▸ **TEXTE EXTRAIT**
_ _ _ _ _ _ _

Éditions GOPE, 228 pages, 13 x 19 cm, 18 €, ISBN 979-10-91328-21-0

mardi 16 juin 2015

« À quoi ça sert de vivre ? »

« À quoi ça sert de vivre ? » Telle est la question sur laquelle se clôt le roman Fille de sang, de l’écrivain thaïlandais Arounwadi. Pour la narratrice, vivre s’est longtemps résumé à attendre qu’un père distant et lunatique accepte enfin de la prendre dans ses bras. Enfant déracinée, abandonnée par une mère nomade à toute une galerie de personnages de contes – dépourvus de noms –, de la grand-mère marâtre au beau-père aussi affectueux qu’éphémère, la protagoniste trouve son seul plaisir dans la contemplation et la manipulation de son propre sang. Trafiquer les transfusions, consteller son corps d’une multitude de piqûres, « manger » ce sang pour mieux le vomir, en emplir les bocaux du réfrigérateur : un plaisir secret et solitaire mais aussi une supplication. Car c’est de l’attention que la petite fille prisonnière d’un corps adulte demande, une attention que sa mère semble incapable de lui porter.


© José Manuel Lamas Photography, 2014.

Laissant s’entremêler deux niveaux de narration qui finissent par se rejoindre (l’éveil de la fascination pour le sang et le récit d’enfance), le roman relate de façon factuelle, presque détachée les événements qui mèneront la narratrice à sombrer dans ce que le psychiatre nommera par euphémisme « une tension psychique très forte ». Folle, dans les faits, mais humaine à l’oreille du lecteur qui sait écouter ce long monologue dans lequel tout finit par faire sens, délivré par une locutrice qui n’est que trop lucide face à sa propre condition. Une prose à la précision presque scientifique lorsque sont disséquées les émotions et les hallucinations.

_ _ _ _ _ _ _

▸ **DONNÉES FOURNIES**
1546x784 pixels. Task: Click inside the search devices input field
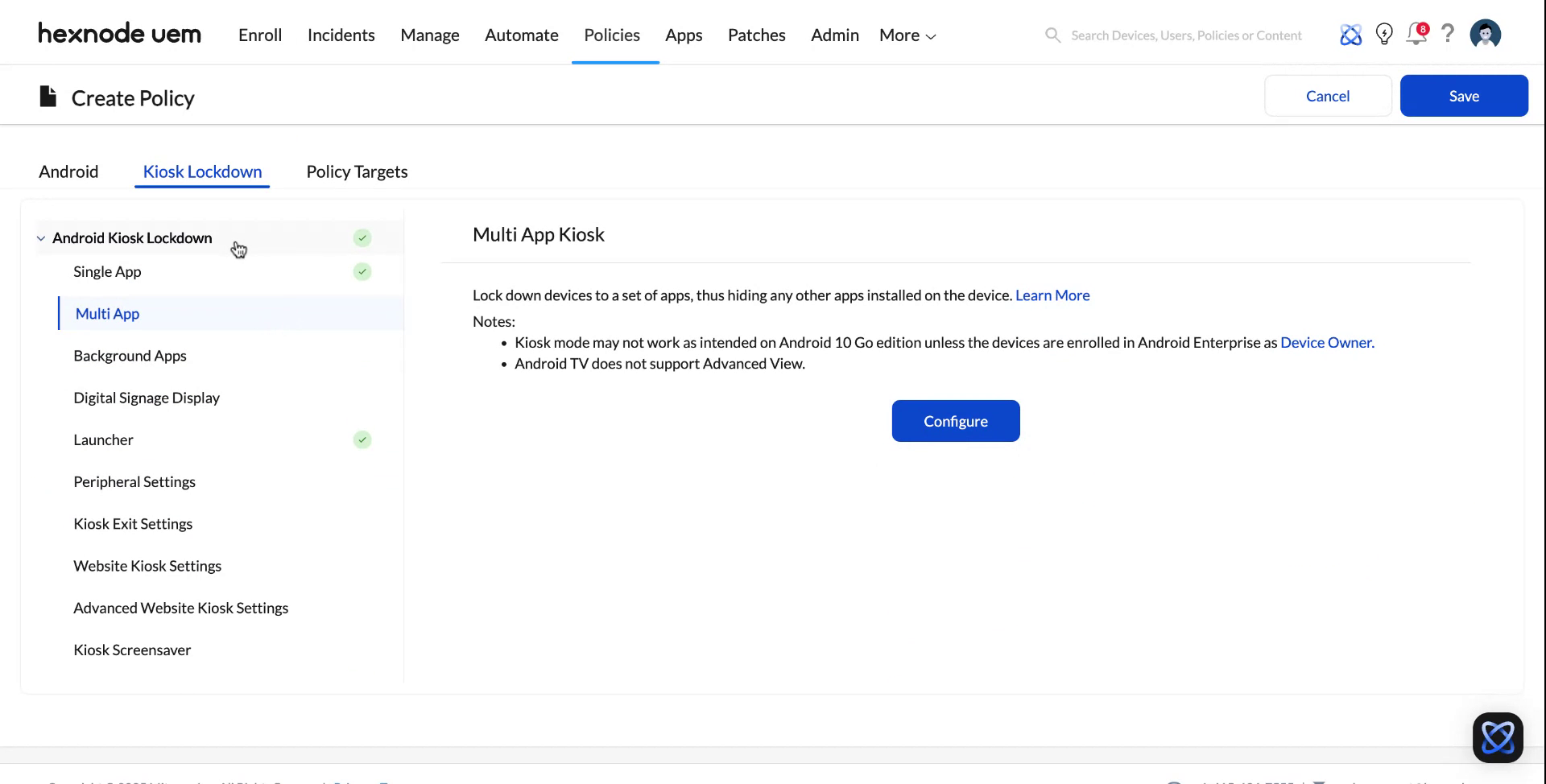[1184, 35]
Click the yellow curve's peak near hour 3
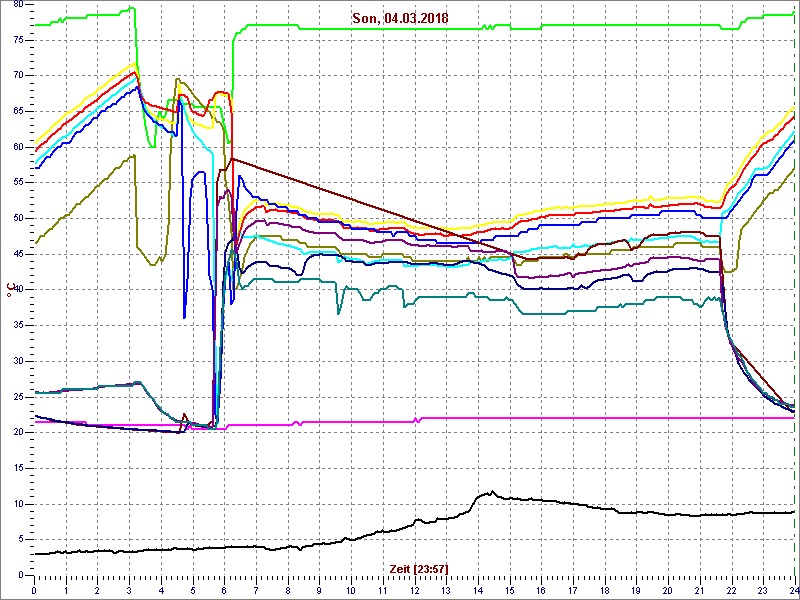Screen dimensions: 800x600 (x=135, y=64)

_ _ _ _ _ _ _

▸ **CONSIGNES**
1. Reproduisez mot pour mot le passage de la critique qui commence par « Laissant s’entremêler deux » et se termine par « et les hallucinations. ».
2. Pour chacune des affirmations suivantes, indiquez par oui ou par non si elle concorde avec la critique, en citant textuellement les mots qui le prouvent. (a) Le roman s’achève sur la question « À quoi ça sert de vivre ? ». (b) Les personnages de contes qui entourent l’enfant portent chacun un nom. (c) Le beau-père est présenté comme distant.
Les données proviennent d’une autre source que la critique.

▸ **RÉPONSES**
1.
Laissant s’entremêler deux niveaux de narration qui finissent par se rejoindre (l’éveil de la fascination pour le sang et le récit d’enfance), le roman relate de façon factuelle, presque détachée les événements qui mèneront la narratrice à sombrer dans ce que le psychiatre nommera par euphémisme « une tension psychique très forte ». Folle, dans les faits, mais humaine à l’oreille du lecteur qui sait écouter ce long monologue dans lequel tout finit par faire sens, délivré par une locutrice qui n’est que trop lucide face à sa propre condition. Une prose à la précision presque scientifique lorsque sont disséquées les émotions et les hallucinations.

2.
(a) Oui : « Telle est la question sur laquelle se clôt le roman Fille de sang ».
(b) Non : « dépourvus de noms ».
(c) Non : « au beau-père aussi affectueux qu’éphémère ».